Most recently, the EU governments imposed a partial import ban on Russian gold in July and imposed export bans on other so-called dual-use goods. Dual-use items can be used for both civil and military purposes. Even these tightenings were so minimal that diplomats did not want to talk about a seventh package of sanctions at the time.

Borrell now indicated that further Russian people and other economic sectors would be subject to punitive measures. Specifically, he mentioned the technology sector. The previous export restrictions for Western tech goods are considered a success because important preliminary products and spare parts are now missing in Russian industry and the military.

>> Read here: Energy Crisis in Europe On the way to the deindustrialized continent?

It would be a big step if the EU decided on an oil price cap. The USA has been demanding this for months. The idea is to act as a Western buyers' cartel and set a price cap on Russian oil.

This could significantly reduce the Kremlin's income.

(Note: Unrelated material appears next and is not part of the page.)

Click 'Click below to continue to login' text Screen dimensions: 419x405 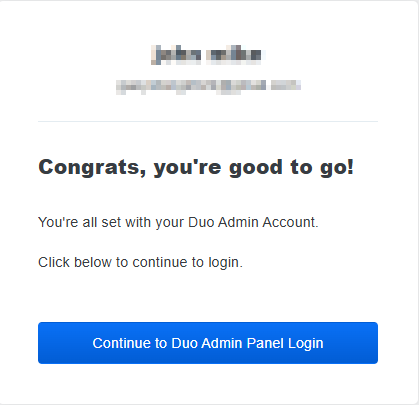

So far, the EU countries had shied away from it because they feared a Russian delivery stop in retaliation.

A price cap would also mean that European tankers would only be able to transport Russian oil at a fixed maximum price. This means that Russia's exports to the rest of the world would also be affected and a corresponding hole in the Kremlin coffers.

Economists consider a price cap to be very effective. The Federal Government and the remaining G-7 countries have also spoken out in principle in favor of this. The US government is pushing to introduce the price cap on December 5, when the EU oil embargo takes effect. And she would like a lead time of two months for the preparations. That is why the EU Commission has been working on a plan for the price cap for weeks.

In view of the strong shipping lobby in the EU, however, an agreement will not be easy. It is unclear whether Greece and Cyprus will give up their resistance. "The pressure is enormous," says an EU diplomat.